**Requirement:**
Report every line below that carries the word "will".
[[ Supplied records open ]]
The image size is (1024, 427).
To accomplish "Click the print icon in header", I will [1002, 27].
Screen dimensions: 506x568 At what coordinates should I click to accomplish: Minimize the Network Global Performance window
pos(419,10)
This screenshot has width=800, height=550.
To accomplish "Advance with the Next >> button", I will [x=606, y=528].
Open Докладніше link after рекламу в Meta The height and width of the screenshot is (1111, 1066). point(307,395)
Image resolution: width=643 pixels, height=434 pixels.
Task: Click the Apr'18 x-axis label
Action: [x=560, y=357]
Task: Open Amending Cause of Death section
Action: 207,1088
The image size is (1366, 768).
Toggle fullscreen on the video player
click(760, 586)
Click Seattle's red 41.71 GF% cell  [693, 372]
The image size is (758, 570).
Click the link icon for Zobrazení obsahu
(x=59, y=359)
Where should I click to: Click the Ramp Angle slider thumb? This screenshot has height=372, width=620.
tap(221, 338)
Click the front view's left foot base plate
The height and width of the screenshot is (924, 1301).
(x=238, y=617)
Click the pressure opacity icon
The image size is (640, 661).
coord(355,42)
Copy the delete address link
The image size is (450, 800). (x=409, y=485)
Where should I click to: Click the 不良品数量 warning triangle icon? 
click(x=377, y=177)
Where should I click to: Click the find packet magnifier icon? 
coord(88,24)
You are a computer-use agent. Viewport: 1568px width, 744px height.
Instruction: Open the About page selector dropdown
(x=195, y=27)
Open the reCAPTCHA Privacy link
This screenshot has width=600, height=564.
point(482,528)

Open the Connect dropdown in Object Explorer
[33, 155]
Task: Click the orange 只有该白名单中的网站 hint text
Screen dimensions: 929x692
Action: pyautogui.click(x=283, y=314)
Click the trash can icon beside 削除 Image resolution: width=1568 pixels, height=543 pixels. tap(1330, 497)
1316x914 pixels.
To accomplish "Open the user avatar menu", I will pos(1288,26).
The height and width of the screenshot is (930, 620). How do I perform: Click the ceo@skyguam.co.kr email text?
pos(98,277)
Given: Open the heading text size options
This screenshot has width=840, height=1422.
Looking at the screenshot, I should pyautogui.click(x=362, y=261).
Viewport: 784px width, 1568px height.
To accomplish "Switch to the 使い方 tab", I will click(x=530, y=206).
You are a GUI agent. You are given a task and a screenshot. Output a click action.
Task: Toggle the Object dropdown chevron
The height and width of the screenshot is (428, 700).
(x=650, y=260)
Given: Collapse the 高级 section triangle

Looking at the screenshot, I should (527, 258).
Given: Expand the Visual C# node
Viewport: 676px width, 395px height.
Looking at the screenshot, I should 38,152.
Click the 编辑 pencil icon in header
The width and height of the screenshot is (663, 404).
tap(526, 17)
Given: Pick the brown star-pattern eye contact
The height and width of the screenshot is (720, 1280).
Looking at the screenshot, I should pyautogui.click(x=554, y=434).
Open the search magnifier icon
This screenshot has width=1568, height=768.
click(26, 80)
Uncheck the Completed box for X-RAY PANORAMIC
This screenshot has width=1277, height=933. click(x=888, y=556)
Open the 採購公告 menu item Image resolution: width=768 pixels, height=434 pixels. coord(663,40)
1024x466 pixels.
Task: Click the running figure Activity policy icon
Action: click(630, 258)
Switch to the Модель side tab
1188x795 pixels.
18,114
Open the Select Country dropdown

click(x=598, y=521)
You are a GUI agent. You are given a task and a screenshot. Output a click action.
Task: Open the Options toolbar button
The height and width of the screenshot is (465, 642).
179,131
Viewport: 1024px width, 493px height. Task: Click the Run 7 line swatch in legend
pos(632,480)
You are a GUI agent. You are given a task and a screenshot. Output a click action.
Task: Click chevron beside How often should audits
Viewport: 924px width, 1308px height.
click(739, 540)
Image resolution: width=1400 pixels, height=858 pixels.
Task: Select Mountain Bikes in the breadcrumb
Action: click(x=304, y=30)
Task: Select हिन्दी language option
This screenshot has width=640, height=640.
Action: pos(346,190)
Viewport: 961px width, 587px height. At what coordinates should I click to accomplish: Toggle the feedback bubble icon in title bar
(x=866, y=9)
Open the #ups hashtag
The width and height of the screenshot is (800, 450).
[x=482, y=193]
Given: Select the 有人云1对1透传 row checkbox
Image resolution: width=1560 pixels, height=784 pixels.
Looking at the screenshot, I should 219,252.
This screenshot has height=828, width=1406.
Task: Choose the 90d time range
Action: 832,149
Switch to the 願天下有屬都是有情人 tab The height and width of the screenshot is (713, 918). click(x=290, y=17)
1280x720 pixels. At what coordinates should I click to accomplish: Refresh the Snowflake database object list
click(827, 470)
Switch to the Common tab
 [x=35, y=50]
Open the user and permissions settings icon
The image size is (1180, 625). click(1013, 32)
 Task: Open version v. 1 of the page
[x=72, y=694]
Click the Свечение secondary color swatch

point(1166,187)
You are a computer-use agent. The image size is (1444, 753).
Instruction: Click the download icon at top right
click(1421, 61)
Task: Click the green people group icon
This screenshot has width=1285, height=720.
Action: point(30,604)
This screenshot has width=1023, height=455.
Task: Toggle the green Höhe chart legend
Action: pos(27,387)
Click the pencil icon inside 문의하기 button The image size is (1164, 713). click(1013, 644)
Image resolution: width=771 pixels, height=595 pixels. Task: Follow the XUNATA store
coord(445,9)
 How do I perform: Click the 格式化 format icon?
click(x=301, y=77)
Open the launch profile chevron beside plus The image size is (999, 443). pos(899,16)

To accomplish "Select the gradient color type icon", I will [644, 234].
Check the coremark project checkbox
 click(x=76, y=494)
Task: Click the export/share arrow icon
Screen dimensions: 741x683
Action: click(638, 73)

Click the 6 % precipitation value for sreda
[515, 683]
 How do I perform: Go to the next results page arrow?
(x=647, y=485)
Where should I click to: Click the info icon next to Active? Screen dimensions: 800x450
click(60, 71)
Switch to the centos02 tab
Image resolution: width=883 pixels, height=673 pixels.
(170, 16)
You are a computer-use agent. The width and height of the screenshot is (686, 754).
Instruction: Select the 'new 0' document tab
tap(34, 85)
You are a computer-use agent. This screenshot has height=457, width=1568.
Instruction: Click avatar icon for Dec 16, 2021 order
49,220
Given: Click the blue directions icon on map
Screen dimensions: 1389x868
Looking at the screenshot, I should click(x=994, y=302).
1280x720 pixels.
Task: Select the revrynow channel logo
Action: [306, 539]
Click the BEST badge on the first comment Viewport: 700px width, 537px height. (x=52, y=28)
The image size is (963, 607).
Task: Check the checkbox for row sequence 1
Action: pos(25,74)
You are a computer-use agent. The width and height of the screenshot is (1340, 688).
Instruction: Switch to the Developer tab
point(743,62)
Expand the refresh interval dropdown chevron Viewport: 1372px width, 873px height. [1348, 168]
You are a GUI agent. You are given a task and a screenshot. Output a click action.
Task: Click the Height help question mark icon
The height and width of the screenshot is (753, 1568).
[[ Supplied records closed ]]
**Response to this exercise:**
To accomplish "Click the print icon in header", I will [1002, 27].
To accomplish "Advance with the Next >> button", I will [x=606, y=528].
To accomplish "Open the user avatar menu", I will pos(1288,26).
To accomplish "Switch to the 使い方 tab", I will click(x=530, y=206).
To accomplish "Select the gradient color type icon", I will [644, 234].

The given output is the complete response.